━━━━━ Ausgewählter Text ━━━━━

Rezension von Mira
Inhalt
In dem Roman „Ach, Virginia“ rekonstruiert der Autor Michael Kumpfmüller die letzten 10 Tage der Virginia Woolf, bevor sie sich das Leben nahm. Die weltberühmte Autorin starb am 28. März 1941 in England, während in der Welt ein Krieg tobte.
Kumpfmüller erzählt von ihren schweren Depressionen, ihren Gedanken und Gefühlen und ihrem bewegten Leben in einer Art und Weise, die diese Geschichte trotz des so vorhersehbaren Endes bewegend und fesselnd macht. Hier ein Auszug einer Stelle des Romans, der mir inhaltlich wie sprachlich besonders gut gefallen hat:
„[…] Man glaubt, man hätte es in der Hand gehabt, sich für irgendein bestimmtes Leben zu entscheiden, und dann zeigt sich, dass das allermeiste von Anfang beschlossen war; so und nicht anders hat es kommen müssen, und wahrscheinlich ist es gut, dass es so gekommen ist, es ist unvermeidlich, und wovor muss man sich dann noch fürchten, wenn es unvermeidlich ist, im Grunde doch vor nichts.“ S.210,211
Man muss Virginia Woolf nicht gelesen haben
Der Autor porträtiert Woolf in einer Weise, die nicht zwingend Vorwissen bedarf, da wir an ihrer Seite die prägendsten Ereignisse Revue passieren lassen. Auch die Beziehung zu ihrem Ehemann Leonard wird thematisiert, ebenso wie Hintergründe und Begebenheiten einiger ihrer bekanntesten Texte. Man hat das Gefühl, man könne in den Kopf von Virginia schauen: man erlebt die
privatesten Emotionen und Gedanken, die sie nahbar machen; es ist, als ob man sie persönlich kennt.
Schreibstil erweckt sie zum Leben
Der Schreibstil von Kumpfmüller zieht in den Bann; unruhig, verschachtelt und sprunghaft scheint er den Gemütszustand von Virginia Woolf zu spiegeln und reist in den Gedanken der Schriftstellerin zurück zu wichtigen Momenten und Werken ihres Lebens.

━━━━━ Die Datensätze ━━━━━

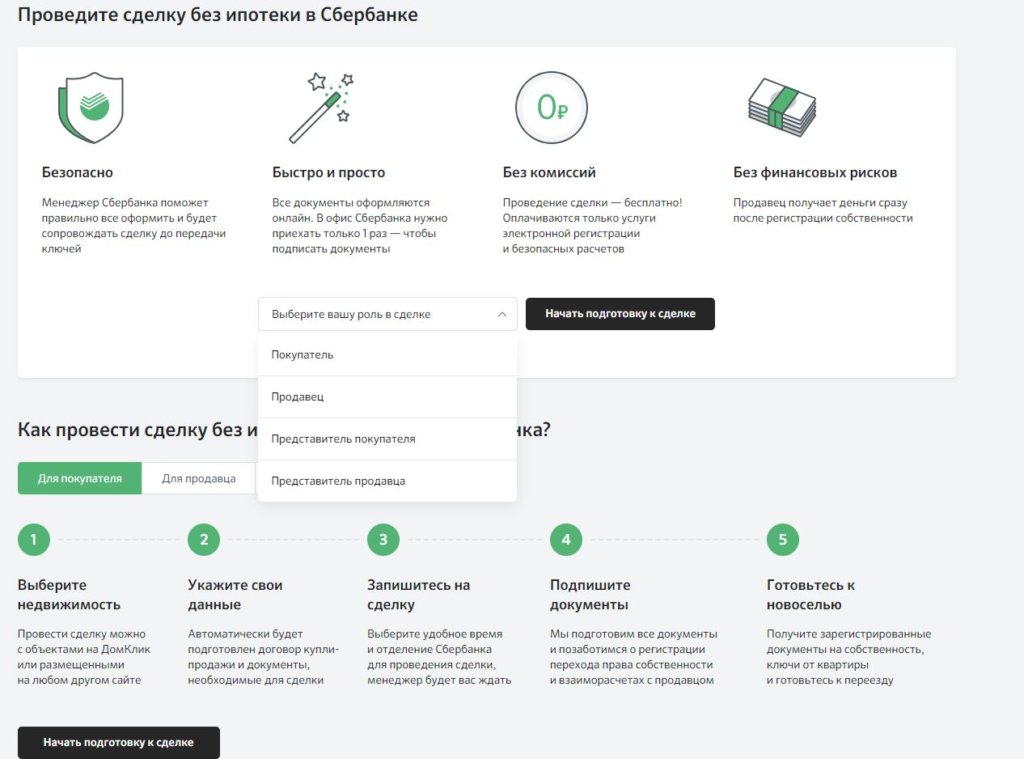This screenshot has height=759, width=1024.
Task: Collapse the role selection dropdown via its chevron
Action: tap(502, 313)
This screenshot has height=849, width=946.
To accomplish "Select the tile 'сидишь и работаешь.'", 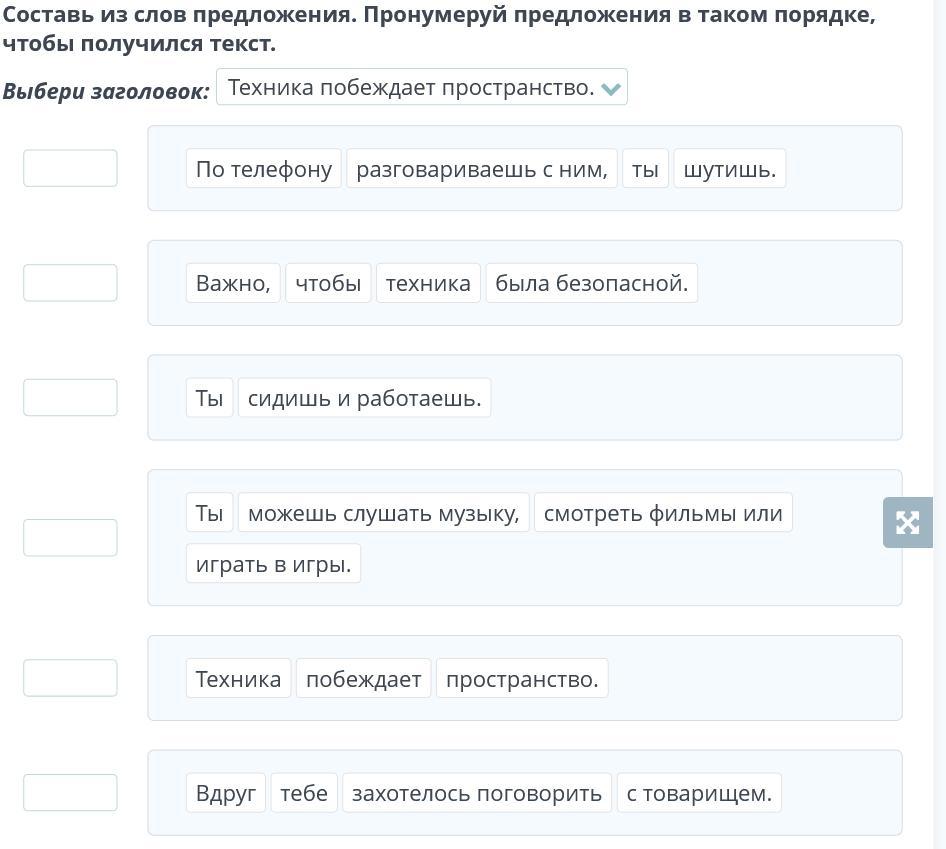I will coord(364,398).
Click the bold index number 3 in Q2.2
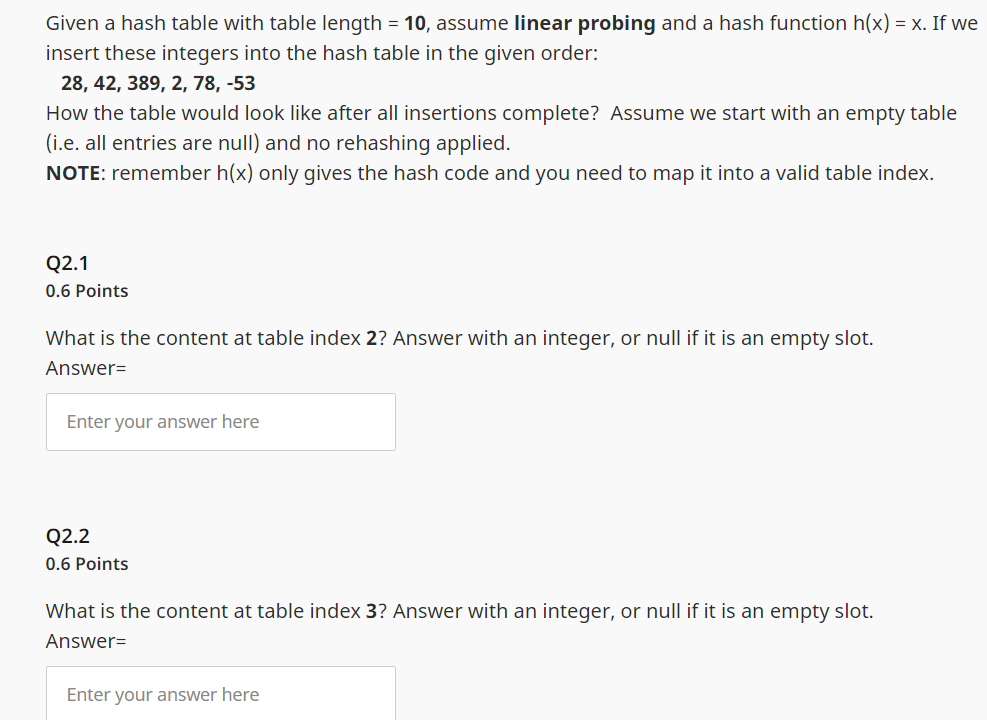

━━━━━

• Was zu tun ist: Schreib aus der Rezension den Teil zwischen „Schreibstil erweckt sie“ und „Werken ihres Lebens.“ Wort für Wort ab, beide Stellen eingeschlossen. Die Datensätze haben mit dem Text nichts zu tun.

• Deine Lösung:
Schreibstil erweckt sie zum Leben
Der Schreibstil von Kumpfmüller zieht in den Bann; unruhig, verschachtelt und sprunghaft scheint er den Gemütszustand von Virginia Woolf zu spiegeln und reist in den Gedanken der Schriftstellerin zurück zu wichtigen Momenten und Werken ihres Lebens.